Use TiDB Cloud to Analyze GitHub Events in 10 Minutes

#github #opensource #discuss #cloud

TiDB is an open source distributed NewSQL database with horizontal scalability, high availability, and strong consistency. It can also deal with mixed OLTP and OLAP workloads at the same time by leveraging its hybrid transactional and analytical (HTAP) capability.

TiDB Cloud is a fully-managed Database-as-a-Service (DBaaS) that brings everything great about TiDB to your cloud and lets you focus on your applications, not the complexities of your database.

In this tutorial, we will provide you with a piece of sample data of all GitHub events occurring on January 1, 2022, and walk you through on how to use TiDB Cloud to analyze this data in 10 minutes.

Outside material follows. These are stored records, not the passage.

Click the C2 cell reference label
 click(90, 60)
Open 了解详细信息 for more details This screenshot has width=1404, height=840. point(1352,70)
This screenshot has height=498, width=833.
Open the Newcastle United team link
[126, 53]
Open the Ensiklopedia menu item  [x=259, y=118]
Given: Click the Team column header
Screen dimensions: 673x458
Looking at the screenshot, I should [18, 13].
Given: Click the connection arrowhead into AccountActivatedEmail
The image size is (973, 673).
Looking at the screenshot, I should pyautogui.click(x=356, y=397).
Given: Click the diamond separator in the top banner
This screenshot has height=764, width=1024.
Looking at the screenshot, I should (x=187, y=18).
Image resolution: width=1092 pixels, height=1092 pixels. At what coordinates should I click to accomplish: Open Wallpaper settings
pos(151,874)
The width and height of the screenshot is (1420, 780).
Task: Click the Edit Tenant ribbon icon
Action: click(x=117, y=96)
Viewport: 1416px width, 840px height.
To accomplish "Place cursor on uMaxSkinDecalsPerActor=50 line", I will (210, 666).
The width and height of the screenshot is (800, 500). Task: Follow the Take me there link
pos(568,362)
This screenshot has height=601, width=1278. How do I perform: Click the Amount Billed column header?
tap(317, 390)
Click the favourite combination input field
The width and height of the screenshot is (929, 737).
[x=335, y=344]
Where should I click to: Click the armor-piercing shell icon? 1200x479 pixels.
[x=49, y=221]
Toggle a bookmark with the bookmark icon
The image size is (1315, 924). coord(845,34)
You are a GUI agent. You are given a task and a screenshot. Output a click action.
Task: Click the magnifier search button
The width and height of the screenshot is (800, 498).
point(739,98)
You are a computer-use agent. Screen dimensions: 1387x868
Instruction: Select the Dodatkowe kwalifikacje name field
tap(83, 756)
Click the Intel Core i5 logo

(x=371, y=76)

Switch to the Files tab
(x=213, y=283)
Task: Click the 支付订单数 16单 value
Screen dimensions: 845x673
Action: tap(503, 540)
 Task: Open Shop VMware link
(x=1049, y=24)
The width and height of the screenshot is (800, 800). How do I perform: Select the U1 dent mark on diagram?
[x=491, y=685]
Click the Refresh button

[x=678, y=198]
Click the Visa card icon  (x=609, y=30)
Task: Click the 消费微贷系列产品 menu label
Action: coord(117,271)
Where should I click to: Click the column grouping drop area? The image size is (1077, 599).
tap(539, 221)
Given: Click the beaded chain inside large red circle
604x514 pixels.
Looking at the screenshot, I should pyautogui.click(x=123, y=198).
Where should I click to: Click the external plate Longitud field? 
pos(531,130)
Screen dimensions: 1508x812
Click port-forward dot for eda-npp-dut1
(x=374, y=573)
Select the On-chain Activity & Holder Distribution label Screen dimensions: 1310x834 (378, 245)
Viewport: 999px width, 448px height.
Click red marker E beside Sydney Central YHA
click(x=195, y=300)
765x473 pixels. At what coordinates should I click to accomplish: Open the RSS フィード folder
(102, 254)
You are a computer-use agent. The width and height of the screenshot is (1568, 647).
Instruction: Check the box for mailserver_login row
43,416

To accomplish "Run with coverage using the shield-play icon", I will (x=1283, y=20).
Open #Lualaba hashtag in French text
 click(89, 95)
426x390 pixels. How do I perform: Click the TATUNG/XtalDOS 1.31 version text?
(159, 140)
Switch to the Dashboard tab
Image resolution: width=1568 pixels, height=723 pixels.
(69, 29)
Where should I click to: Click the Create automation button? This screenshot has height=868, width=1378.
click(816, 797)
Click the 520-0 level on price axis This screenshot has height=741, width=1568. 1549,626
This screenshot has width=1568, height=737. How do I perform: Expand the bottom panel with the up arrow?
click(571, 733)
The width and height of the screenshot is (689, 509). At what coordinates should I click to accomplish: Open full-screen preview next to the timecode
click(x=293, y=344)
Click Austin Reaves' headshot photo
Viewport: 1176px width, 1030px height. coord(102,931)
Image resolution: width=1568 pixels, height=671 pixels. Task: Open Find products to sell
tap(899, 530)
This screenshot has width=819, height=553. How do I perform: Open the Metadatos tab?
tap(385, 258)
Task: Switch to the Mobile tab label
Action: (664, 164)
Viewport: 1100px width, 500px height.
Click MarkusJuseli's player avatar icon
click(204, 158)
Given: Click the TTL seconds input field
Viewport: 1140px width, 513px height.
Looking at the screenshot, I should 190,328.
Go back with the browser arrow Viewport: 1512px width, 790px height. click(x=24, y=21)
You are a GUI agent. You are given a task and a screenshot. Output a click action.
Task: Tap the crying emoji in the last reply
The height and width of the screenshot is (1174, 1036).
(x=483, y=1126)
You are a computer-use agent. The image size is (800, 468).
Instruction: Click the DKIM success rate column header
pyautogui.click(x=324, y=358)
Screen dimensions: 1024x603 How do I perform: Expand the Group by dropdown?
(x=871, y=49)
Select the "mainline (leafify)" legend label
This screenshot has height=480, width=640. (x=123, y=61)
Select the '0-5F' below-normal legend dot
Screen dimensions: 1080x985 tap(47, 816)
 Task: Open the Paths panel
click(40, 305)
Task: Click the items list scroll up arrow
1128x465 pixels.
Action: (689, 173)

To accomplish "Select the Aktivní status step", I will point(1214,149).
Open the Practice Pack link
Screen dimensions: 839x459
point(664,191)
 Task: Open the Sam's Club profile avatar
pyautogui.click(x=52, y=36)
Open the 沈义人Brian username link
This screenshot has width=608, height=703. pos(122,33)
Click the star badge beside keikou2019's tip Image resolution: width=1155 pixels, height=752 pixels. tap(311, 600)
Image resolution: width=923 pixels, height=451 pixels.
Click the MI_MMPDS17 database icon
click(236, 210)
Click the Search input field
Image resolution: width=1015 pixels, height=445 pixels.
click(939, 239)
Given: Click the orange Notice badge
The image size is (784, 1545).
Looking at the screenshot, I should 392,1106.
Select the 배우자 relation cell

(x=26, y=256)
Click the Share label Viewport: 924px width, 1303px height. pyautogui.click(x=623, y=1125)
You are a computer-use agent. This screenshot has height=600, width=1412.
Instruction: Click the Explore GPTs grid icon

Sign up for a TiDB Cloud account (Free)
Click here to sign up for a TiDB Cloud account free of charge.
Log in to your account.

Create a TiDB Developer Tier cluster (Free)
Once you register an account, you can create a free cluster with TiDB Developer Tier.

Click Get Started for Free and start to create a free cluster.

On the Create a Cluster page, set up your cluster name and root password.
Note that the cloud provider is AWS by default, and then MUST select the US-West-2 (Oregon) region to create the cluster.
The cluster tier is S1.dev by default.
Click Submit. Your TiDB Cloud cluster will be created in approximately 1 to 3 minutes.

Import data to your TiDB Cloud cluster
Import the data
Once your cluster is ready, you can start to import the sample data to your cluster.

Click your cluster name in Active Cluster page to get into the detail page of your cluster.
Click the Import button on the Active Clusters page and then go to the Data Import Task page.

Copy the values below and paste to the blanks of Bucket URL and Role-ARN respectively on the Data Import Task page.

Bucket URL:
s3://tidbcloud-samples/gharchive/
Role-ARN:
arn:aws:iam::385595570414:role/import-sample-access

Choose US West (Oregon) for your Bucket region;
Tick TiDB Dumpling for the Data Format.
Input your cluster password in the blank of Password on the Target Database section.

After you fill in all the blanks on the Data Import Task page, click the Import button at the bottom of this page and wait for a few moments for the system to complete data importing.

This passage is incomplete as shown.